I believe our CLA is bullshit.

Our code has an Apache License on it. All of our files have Apache
license headers on them. They are all Apache licensed.

The users rights, as per the Debian Social Contract, are clearly stated
- they are the rights, granted to the user, under the auspices of the
Apache License.

Who granted those rights to the user is immaterial to how the license
operates. A correct list of everyone who may have contributed lines of
code to the file is also immaterial.

The source from which Debian is receiving the code, has attached a
license to the software. It is Free Software.

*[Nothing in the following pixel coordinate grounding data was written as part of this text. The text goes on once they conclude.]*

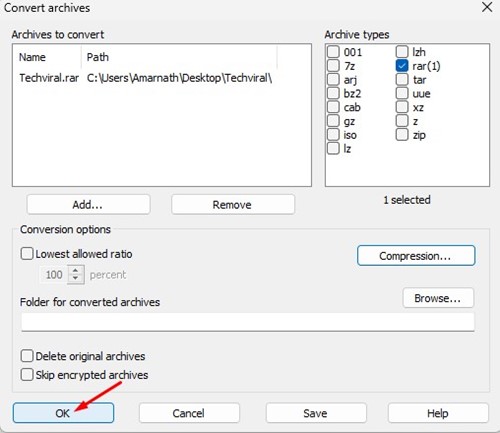Sort archives by the Path column header
Screen dimensions: 500x433
[179, 57]
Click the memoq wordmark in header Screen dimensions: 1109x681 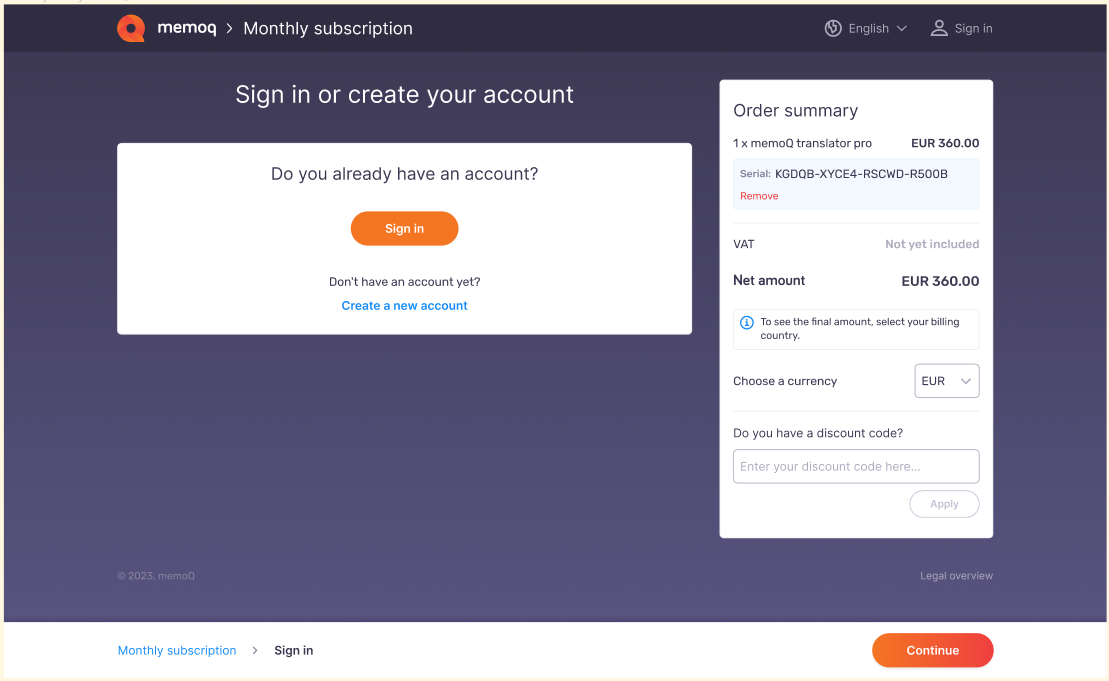pos(187,28)
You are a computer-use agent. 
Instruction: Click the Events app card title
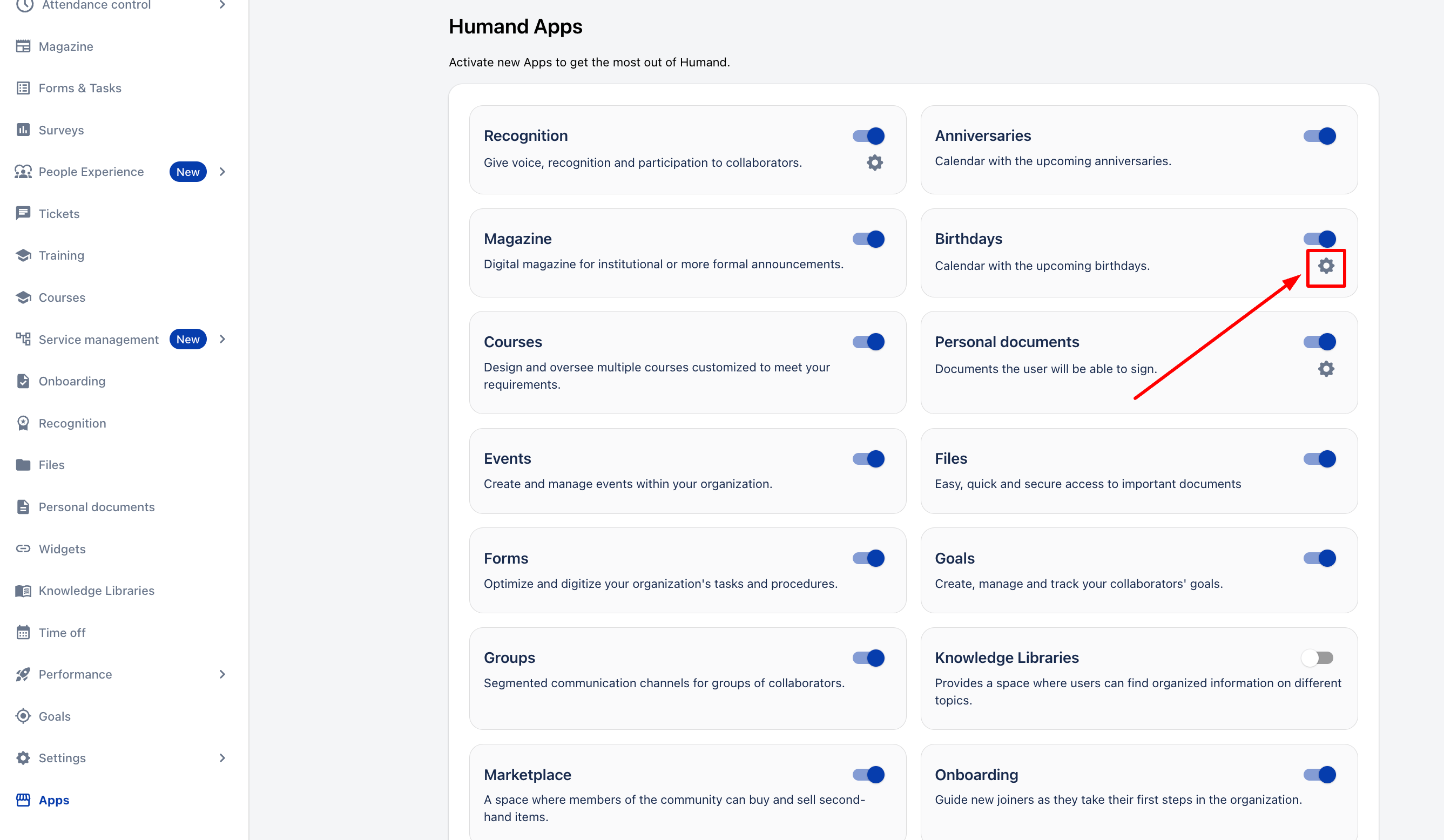[x=507, y=458]
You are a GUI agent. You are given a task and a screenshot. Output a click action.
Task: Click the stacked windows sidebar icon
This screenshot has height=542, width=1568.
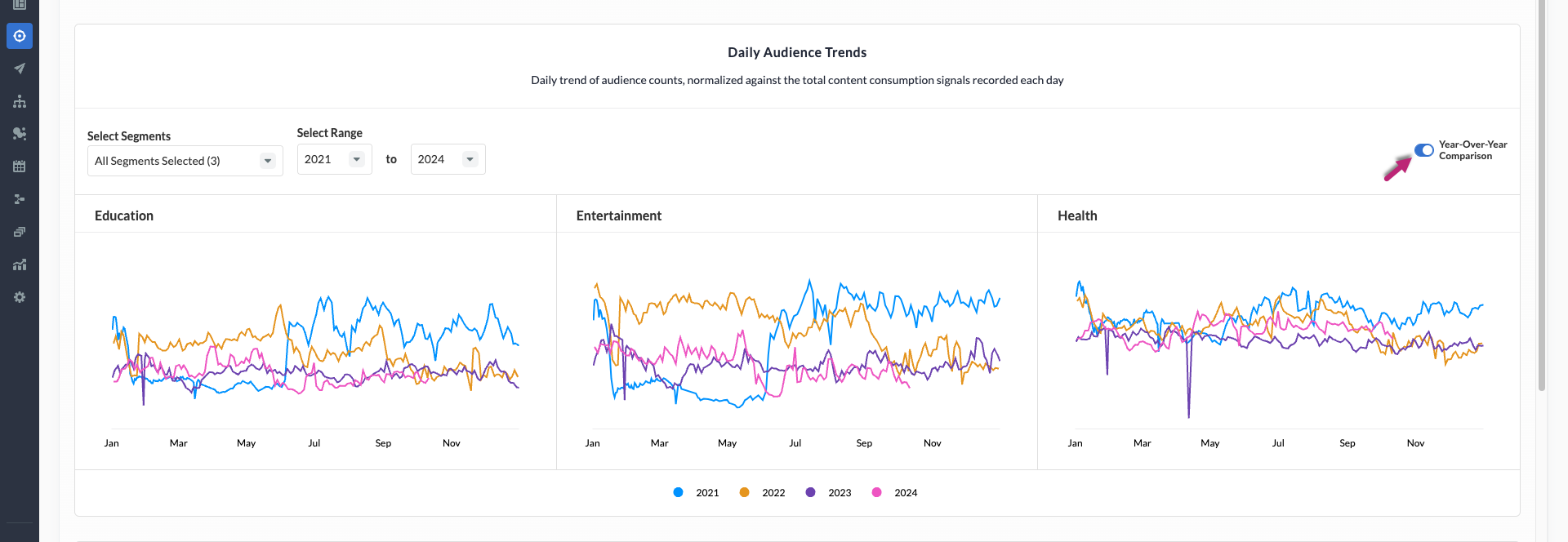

Our CLA was useless bullshit when our corporate lawyers forced it on us.
It is useless bullshit now. It will be useless bullshit until we rip it
out of the hands of our corporate lawyers and stomp it on the ground
until it is dead and the people who added it senselessly to our process
feel very silly that they do not have the ability to read the
quite-clear terms of the Apache License itself.

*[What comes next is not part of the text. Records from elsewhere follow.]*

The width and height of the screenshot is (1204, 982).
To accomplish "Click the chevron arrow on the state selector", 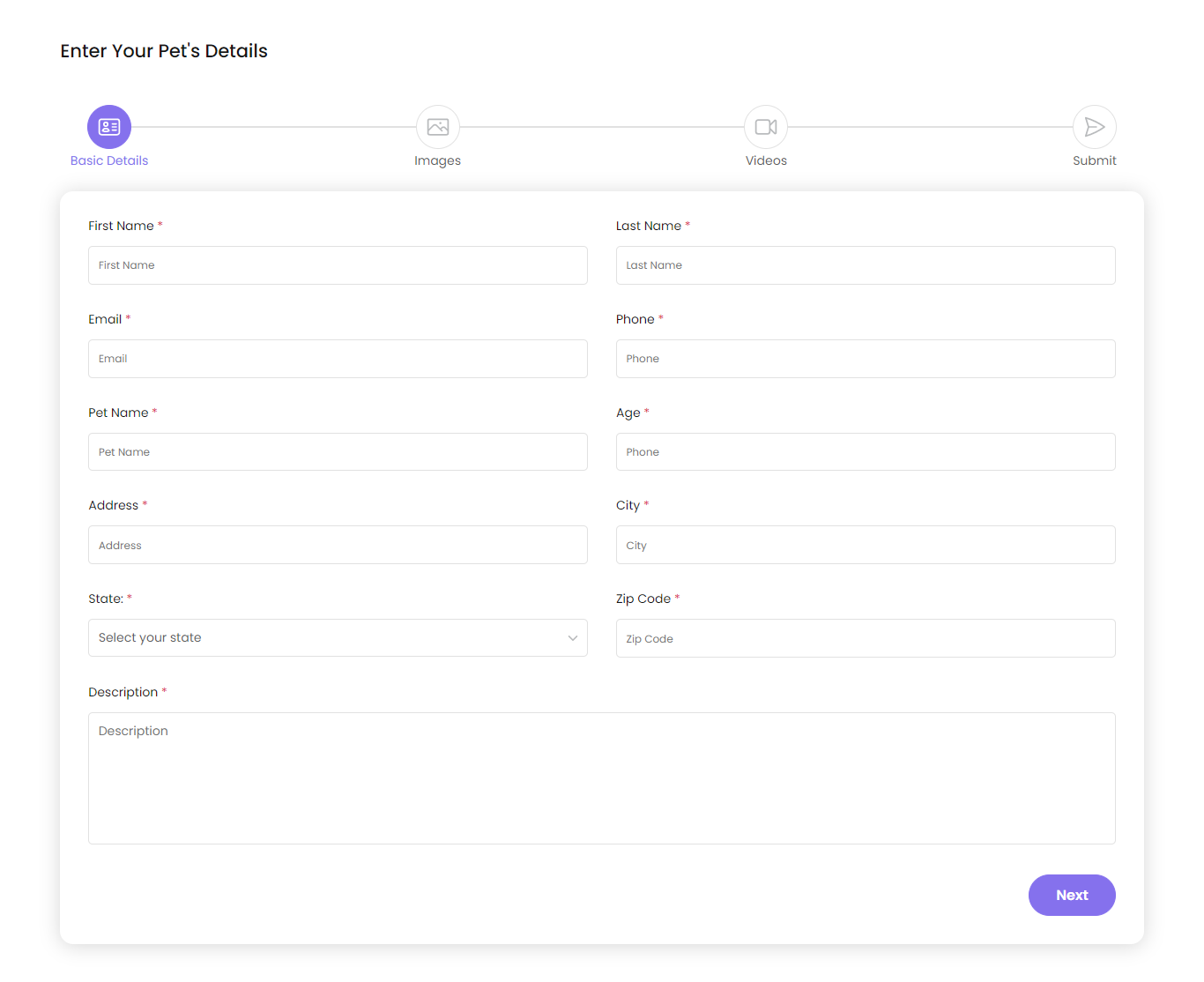I will [572, 637].
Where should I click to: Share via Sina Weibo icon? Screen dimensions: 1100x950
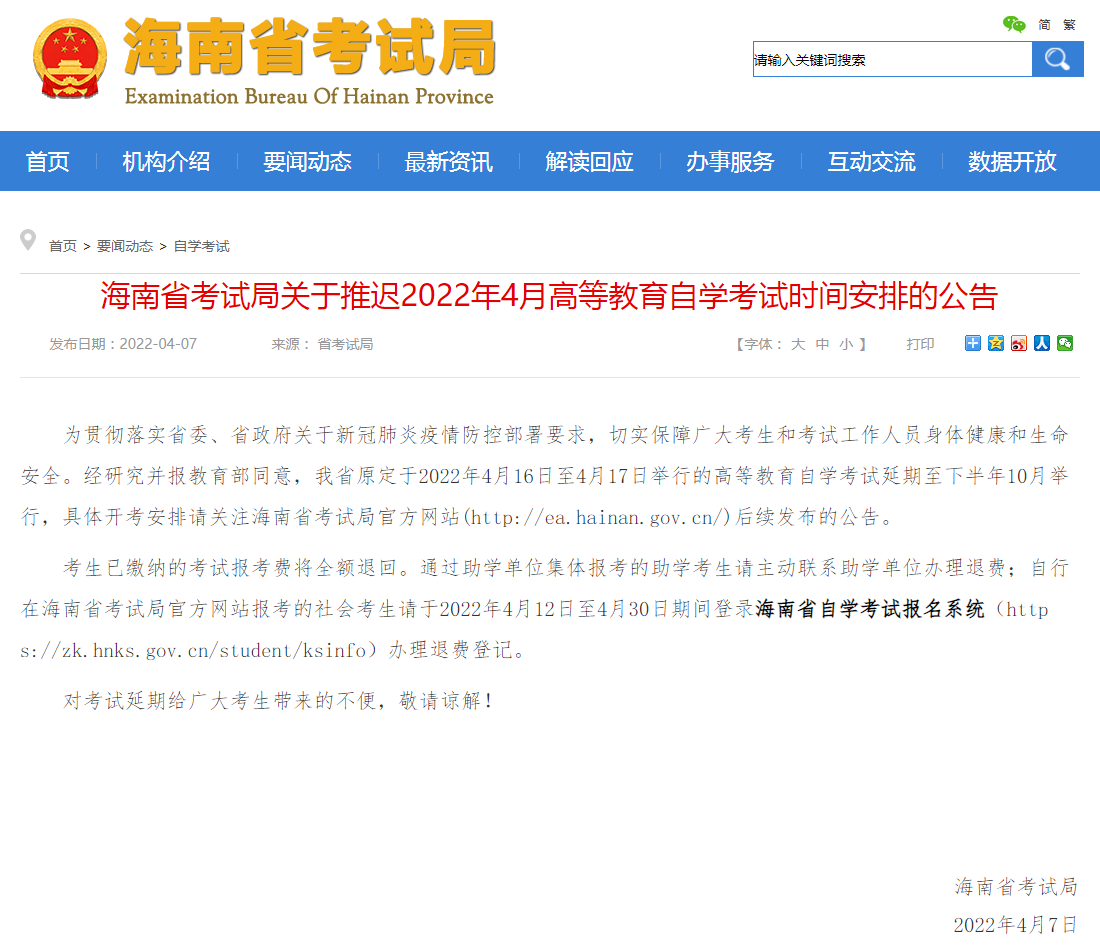tap(1019, 344)
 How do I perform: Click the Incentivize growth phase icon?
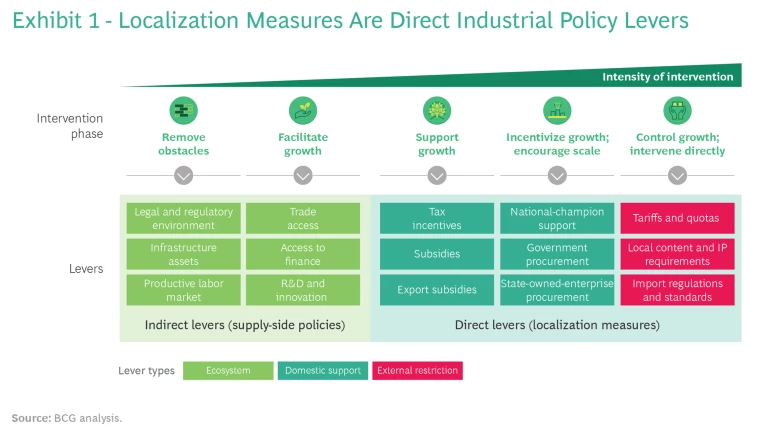tap(557, 111)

The last thing we need to do is validate in any manner that somehow the
CLA makes our Apache Licensed Free Software more Free or more Valid than
if we did not have our useless CLA.

In case it's not clear, I think:

a) we should not add a copy of any part of our CLA to our source tarballs
b) Thomas should put in debian/copyright what is in our headers, and
should consider them, as they are in our source tarballs, to be correct
c) If Thomas, or anyone else, considers our header attribution to be
incorrect, he or she should submit a patch or suggest that someone else
submit a patch to the file in question indicating that he or she feels
that there is incorrect content in that file

All of the back and forth about whether Debian should or should not
attempt to accurately catalog or enforce a list of contributors, while
interesting, is immaterial. They do, and we provide one.